This positive tone seems to have filtered all the way down to RNDC’s customers. For example, Tammy LaNasa, beverage director for the San Antonio, Texas, USA-based Del Frisco’s – Sullivan’s, a chain of 24 steakhouses across the US, says the transition to the combined RNDC appeared to be “seamless,” and calls her overall experience working with the company “wonderful. They are my vendor of choice,” she says.

Since the merger, she has noticed she is now able to get virtually any wine or spirit from the one company. (She previously had to work with both legacy companies.) Customer service also is exceptional, she says. “I get a 24-hour promised turnaround on any issue, which I can’t get from anyone else,” she says.

She also is impressed by RNDC’s constant attempts to improve their service. “Because they’re one of the top players in the industry, they could have an attitude of, ‘you have to buy from us, we are who we are.’ But I don’t see that,” she says. “I see them focused on customer service and always trying to improve their business with us and earn their business with us. They take a proactive approach to taking care of business, instead of being reactive.”

LaNasa also says she appreciates how RNDC has simplified communication with her company. “I have one contact with Republic National who handles whatever I need,” she says.

Other benefits of the relationship she notes are top-notch training of her units on wine and spirits, and the providing of industry data from IRI, Distilled Spirits Council of the United States (DISCUS) and other information that is useful to her stores.

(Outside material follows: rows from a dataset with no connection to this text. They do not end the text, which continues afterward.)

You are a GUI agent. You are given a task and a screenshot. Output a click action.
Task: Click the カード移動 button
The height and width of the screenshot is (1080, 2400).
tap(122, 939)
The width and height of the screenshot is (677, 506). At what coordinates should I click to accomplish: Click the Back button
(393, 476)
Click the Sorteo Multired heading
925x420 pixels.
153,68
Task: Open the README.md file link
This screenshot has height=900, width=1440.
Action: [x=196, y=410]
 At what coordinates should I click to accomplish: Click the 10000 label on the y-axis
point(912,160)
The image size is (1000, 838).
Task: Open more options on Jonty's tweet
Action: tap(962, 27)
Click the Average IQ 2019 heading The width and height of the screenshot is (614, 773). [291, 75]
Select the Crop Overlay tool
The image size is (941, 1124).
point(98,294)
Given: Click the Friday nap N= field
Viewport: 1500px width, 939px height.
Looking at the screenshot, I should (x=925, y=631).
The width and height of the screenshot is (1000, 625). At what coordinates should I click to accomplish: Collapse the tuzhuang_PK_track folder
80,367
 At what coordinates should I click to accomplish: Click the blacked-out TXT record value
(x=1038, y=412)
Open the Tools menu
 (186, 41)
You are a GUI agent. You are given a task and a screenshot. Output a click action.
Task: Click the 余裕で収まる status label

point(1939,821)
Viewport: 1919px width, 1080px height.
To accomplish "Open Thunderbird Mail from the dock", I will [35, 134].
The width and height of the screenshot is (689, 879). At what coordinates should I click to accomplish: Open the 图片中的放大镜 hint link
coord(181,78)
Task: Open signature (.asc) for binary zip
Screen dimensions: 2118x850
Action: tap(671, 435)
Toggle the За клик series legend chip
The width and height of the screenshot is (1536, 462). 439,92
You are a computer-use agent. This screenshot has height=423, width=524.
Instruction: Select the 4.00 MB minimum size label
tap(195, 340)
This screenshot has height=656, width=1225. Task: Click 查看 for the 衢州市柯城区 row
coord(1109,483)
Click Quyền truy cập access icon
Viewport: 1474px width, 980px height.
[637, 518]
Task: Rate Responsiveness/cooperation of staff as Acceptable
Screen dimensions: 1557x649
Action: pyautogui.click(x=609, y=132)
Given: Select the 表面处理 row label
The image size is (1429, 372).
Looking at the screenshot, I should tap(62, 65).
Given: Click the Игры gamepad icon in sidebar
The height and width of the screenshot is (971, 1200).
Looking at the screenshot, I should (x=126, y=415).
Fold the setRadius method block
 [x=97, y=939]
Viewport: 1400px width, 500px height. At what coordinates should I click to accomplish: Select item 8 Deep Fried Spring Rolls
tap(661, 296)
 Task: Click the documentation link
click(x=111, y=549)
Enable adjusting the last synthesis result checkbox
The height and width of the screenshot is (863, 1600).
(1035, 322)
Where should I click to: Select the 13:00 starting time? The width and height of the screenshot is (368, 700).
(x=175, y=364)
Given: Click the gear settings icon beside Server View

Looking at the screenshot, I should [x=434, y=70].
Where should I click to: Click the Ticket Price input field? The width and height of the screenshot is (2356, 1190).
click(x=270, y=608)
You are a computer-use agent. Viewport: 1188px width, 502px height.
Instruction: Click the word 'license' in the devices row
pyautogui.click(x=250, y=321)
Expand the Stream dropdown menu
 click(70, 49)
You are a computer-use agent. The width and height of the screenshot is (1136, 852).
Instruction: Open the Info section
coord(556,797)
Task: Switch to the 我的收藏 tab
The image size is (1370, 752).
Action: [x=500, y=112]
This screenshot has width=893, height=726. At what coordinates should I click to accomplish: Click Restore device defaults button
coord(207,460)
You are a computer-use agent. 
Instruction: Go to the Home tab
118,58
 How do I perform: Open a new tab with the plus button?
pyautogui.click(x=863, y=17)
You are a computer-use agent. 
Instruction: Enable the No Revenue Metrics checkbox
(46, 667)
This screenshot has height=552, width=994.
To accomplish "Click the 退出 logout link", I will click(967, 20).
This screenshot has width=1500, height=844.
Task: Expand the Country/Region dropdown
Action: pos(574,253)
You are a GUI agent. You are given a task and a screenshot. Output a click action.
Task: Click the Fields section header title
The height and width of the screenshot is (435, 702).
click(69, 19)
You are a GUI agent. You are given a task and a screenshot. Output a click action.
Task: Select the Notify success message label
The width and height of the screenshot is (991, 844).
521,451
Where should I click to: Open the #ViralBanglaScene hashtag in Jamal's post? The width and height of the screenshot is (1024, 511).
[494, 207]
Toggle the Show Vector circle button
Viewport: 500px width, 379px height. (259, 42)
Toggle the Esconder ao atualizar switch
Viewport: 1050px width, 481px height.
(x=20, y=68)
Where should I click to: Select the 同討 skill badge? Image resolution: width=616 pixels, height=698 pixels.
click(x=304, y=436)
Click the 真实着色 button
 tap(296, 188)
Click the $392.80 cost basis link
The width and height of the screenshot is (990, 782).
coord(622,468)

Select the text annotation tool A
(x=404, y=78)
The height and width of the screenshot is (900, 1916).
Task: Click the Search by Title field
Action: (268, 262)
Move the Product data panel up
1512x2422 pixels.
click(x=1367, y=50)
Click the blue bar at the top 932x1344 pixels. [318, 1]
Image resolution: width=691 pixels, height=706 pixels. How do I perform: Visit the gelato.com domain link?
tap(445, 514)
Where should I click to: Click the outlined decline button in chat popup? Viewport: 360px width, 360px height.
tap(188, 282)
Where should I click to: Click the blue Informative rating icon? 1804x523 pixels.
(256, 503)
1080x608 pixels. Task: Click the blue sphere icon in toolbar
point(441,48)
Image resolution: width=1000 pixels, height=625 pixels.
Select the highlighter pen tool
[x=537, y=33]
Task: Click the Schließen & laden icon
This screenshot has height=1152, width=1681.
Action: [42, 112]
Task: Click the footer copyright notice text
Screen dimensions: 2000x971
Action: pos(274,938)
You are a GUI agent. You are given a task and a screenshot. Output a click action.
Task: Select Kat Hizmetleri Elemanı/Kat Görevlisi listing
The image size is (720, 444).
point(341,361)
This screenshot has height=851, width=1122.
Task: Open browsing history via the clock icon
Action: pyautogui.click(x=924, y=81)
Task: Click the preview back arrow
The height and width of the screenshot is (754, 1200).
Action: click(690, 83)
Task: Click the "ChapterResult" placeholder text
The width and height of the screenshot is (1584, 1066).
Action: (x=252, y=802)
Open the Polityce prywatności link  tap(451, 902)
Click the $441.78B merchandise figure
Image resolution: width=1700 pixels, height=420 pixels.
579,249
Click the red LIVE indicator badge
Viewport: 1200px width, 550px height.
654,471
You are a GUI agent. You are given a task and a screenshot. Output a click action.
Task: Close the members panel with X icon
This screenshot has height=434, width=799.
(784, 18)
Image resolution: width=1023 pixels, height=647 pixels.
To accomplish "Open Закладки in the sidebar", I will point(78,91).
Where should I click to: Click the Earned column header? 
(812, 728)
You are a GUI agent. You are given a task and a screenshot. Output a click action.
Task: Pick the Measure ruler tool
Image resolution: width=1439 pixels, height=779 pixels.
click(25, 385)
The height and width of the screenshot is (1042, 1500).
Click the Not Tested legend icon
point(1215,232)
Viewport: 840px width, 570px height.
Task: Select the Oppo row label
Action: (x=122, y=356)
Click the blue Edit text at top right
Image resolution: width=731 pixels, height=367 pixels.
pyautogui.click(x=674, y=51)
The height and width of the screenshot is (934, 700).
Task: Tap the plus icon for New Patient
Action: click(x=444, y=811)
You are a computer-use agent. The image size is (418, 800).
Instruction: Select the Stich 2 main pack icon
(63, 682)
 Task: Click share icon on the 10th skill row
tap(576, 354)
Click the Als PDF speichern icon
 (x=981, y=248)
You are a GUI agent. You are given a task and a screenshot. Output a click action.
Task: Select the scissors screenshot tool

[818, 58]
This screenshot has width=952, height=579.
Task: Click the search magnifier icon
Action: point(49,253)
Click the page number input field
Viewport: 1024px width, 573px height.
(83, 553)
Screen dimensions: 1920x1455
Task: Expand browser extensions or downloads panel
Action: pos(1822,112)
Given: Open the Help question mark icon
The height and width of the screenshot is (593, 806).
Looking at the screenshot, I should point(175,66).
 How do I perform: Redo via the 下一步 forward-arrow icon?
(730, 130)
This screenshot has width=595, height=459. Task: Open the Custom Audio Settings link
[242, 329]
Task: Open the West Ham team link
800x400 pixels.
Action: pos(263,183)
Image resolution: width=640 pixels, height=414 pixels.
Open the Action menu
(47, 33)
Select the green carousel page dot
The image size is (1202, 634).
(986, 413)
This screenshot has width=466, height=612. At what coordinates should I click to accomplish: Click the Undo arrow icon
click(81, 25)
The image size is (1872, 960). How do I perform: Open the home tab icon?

Leigh Merritt, director of beverage, for the Tampa, Fla.-based fish restaurant chain Bonefish Grill, agrees that RNDC excels when it comes to customer service. “The national accounts people that I work with and their bosses seem to be very, very focused on making sure that every detail is taken care of,” she says. “For us, they actually go a little bit above and beyond what we would ask of anybody.” For example, she says the wine training program RNDC has helped Bonefish pioneer doesn’t just focus on the wines RNDC supplies, but on all wines, with the idea being the more educated the staff at the restaurants are about wine, the more satisfied customers will be in the long run and the more business Bonefish will do overall.

RNDC also literally goes the extra mile when it comes to its Concierge Service, a top tier of service that legacy RBC began for its key accounts. The service includes a dedicated customer service phone number just for these accounts and a later cutoff for placing delivery orders for the next day. Explains Hendrickson: “When they call in they will not receive a voice mail, they will not be put on hold, they will get a human who has been empowered to take care of their problem.” The service also offers them the opportunity to turn in orders as late as 6 p.m. to be received the next day, and, for their ever-important weekend business, guarantees them same-day deliveries on Fridays on orders up to 4 p.m. Also, Concierge-level customers gain access to some of RNDC’s more highly sought-after vintage wines.

The Future
Having established itself as a one of the top players in wine and spirits distribution through the merger, RNDC is doing anything but resting on its laurels. In fact, the company has already begun looking ahead to additional acquisitions or mergers with the goal of becoming a national player. “We will continue to look at all deals as they present themselves, and in some deals that don’t present themselves, we may be aggressive and go after them,” says Paul Fine, RNDC’s chief financial officer.

Fine lists several criteria that serves as a litmus test for any potential future deal: 1) A suitable geographic
territory; 2) What is the motivation of the owners? 3) Are the owners people RNDC believes it can work with, or are they too inflexible? 4) Is the valuation appropriate? 5) Is there supplier alignment? And, 6) What is the company’s market position in their state?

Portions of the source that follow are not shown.